**WHAT YOU WILL DO:**
Go through the entries and copy each one exactly. Leave none out.

(Beginning of DATASET)

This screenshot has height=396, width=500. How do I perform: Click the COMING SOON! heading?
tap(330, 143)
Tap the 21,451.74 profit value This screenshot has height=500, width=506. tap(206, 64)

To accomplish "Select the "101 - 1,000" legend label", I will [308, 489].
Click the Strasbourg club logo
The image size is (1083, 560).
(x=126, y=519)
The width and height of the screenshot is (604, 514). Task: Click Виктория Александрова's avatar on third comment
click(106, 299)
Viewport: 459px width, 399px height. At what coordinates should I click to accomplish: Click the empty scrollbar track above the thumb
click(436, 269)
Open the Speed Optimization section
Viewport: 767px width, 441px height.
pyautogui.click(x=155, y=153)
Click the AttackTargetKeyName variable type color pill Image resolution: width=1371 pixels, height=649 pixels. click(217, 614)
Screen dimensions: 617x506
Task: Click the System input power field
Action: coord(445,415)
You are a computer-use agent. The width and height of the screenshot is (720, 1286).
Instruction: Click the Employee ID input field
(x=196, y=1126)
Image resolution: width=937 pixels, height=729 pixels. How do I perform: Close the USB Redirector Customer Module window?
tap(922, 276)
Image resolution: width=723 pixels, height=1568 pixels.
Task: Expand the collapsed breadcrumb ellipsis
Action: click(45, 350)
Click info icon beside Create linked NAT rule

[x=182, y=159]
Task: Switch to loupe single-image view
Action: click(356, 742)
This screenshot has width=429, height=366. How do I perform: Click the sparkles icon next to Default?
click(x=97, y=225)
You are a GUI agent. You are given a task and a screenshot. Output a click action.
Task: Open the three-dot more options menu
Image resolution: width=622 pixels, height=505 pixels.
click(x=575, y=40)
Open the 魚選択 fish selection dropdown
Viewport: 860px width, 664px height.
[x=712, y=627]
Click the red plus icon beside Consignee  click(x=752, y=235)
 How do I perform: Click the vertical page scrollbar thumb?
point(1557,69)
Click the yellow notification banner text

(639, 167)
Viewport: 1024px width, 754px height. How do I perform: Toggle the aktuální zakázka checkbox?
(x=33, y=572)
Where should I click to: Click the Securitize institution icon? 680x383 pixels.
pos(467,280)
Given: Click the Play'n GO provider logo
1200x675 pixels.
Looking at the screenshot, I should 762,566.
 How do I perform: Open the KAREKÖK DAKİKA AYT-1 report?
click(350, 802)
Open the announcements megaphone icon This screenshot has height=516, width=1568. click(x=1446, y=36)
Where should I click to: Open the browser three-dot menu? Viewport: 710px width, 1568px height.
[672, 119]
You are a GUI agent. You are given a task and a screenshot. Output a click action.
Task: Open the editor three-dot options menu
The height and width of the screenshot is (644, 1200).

(End of DATASET)

**RESULT OF THE TASK:**
This screenshot has height=396, width=500. How do I perform: Click the COMING SOON! heading?
tap(330, 143)
Tap the 21,451.74 profit value This screenshot has height=500, width=506. tap(206, 64)

To accomplish "Select the "101 - 1,000" legend label", I will [308, 489].
Click the Strasbourg club logo
The image size is (1083, 560).
(x=126, y=519)
The width and height of the screenshot is (604, 514). Task: Click Виктория Александрова's avatar on third comment
click(106, 299)
Viewport: 459px width, 399px height. At what coordinates should I click to accomplish: Click the empty scrollbar track above the thumb
click(436, 269)
Open the Speed Optimization section
Viewport: 767px width, 441px height.
pyautogui.click(x=155, y=153)
Click the AttackTargetKeyName variable type color pill Image resolution: width=1371 pixels, height=649 pixels. click(217, 614)
Screen dimensions: 617x506
Task: Click the System input power field
Action: coord(445,415)
You are a computer-use agent. The width and height of the screenshot is (720, 1286).
Instruction: Click the Employee ID input field
(x=196, y=1126)
Image resolution: width=937 pixels, height=729 pixels. How do I perform: Close the USB Redirector Customer Module window?
tap(922, 276)
Image resolution: width=723 pixels, height=1568 pixels.
Task: Expand the collapsed breadcrumb ellipsis
Action: click(45, 350)
Click info icon beside Create linked NAT rule

[x=182, y=159]
Task: Switch to loupe single-image view
Action: click(356, 742)
This screenshot has width=429, height=366. How do I perform: Click the sparkles icon next to Default?
click(x=97, y=225)
You are a GUI agent. You are given a task and a screenshot. Output a click action.
Task: Open the three-dot more options menu
Image resolution: width=622 pixels, height=505 pixels.
click(x=575, y=40)
Open the 魚選択 fish selection dropdown
Viewport: 860px width, 664px height.
[x=712, y=627]
Click the red plus icon beside Consignee  click(x=752, y=235)
 How do I perform: Click the vertical page scrollbar thumb?
point(1557,69)
Click the yellow notification banner text

(639, 167)
Viewport: 1024px width, 754px height. How do I perform: Toggle the aktuální zakázka checkbox?
(x=33, y=572)
Where should I click to: Click the Securitize institution icon? 680x383 pixels.
pos(467,280)
Given: Click the Play'n GO provider logo
1200x675 pixels.
Looking at the screenshot, I should 762,566.
 How do I perform: Open the KAREKÖK DAKİKA AYT-1 report?
click(350, 802)
Open the announcements megaphone icon This screenshot has height=516, width=1568. click(x=1446, y=36)
Where should I click to: Open the browser three-dot menu? Viewport: 710px width, 1568px height.
[672, 119]
You are a GUI agent. You are given a task and a screenshot. Output a click action.
Task: Open the editor three-dot options menu
The height and width of the screenshot is (644, 1200).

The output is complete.